PROBLEM TO SOLVE >>
Set down exactly the lines from the one containing "Where should I click to: Click" to the final line of the records below, with every picture omitted.

DATA >>
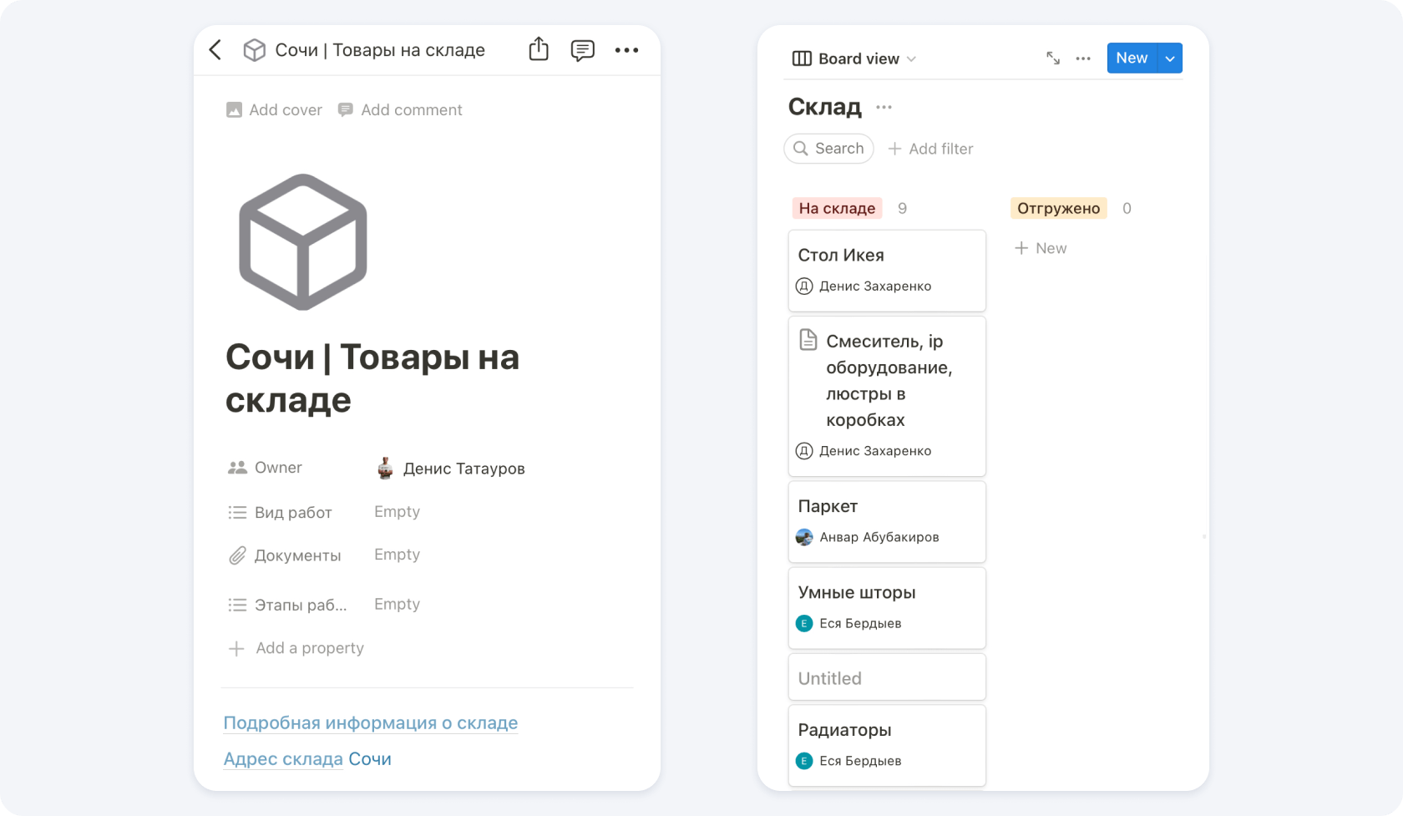Expand the arrow next to New button
1403x816 pixels.
coord(1170,58)
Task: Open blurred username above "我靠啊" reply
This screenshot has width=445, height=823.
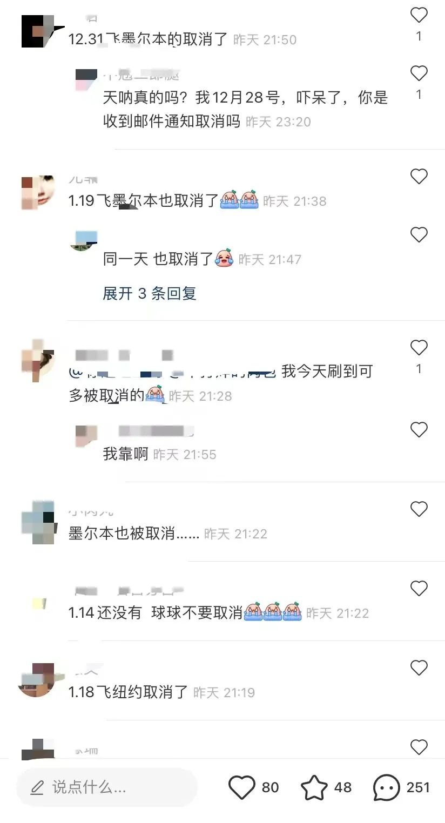Action: 156,431
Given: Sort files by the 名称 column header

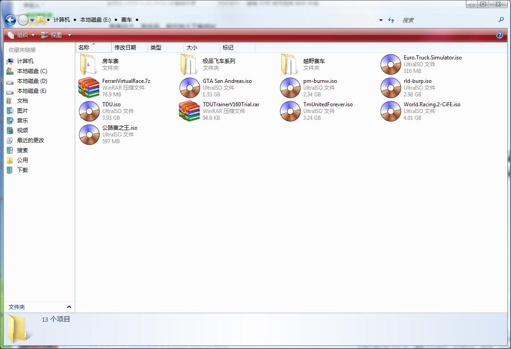Looking at the screenshot, I should coord(84,47).
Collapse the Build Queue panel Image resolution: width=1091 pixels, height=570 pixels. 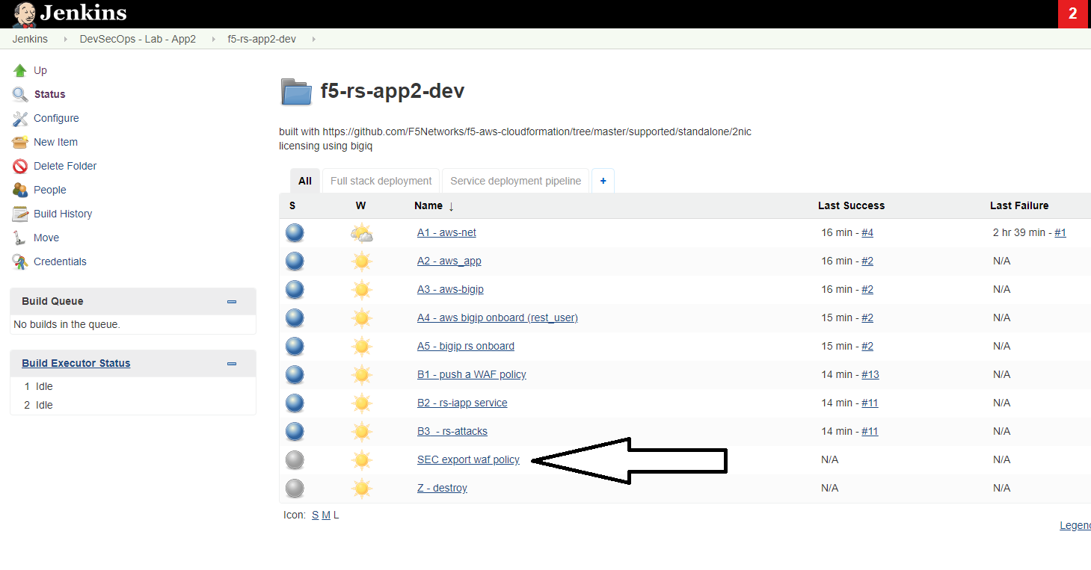pyautogui.click(x=232, y=302)
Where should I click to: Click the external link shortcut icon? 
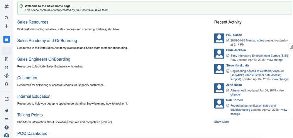pyautogui.click(x=6, y=99)
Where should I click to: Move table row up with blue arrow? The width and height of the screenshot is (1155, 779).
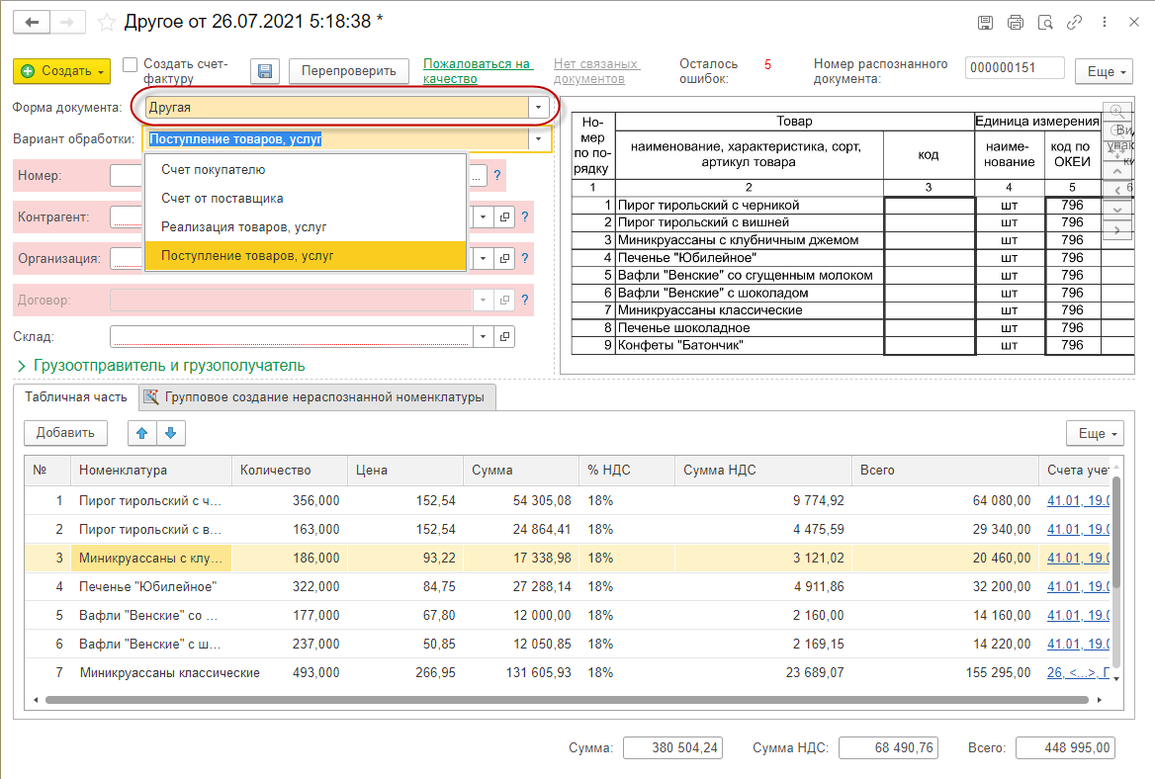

FINISHED EXERCISE >>
Where should I click to: Click the external link shortcut icon? 
pyautogui.click(x=6, y=99)
Where should I click to: Move table row up with blue arrow? The width and height of the screenshot is (1155, 779).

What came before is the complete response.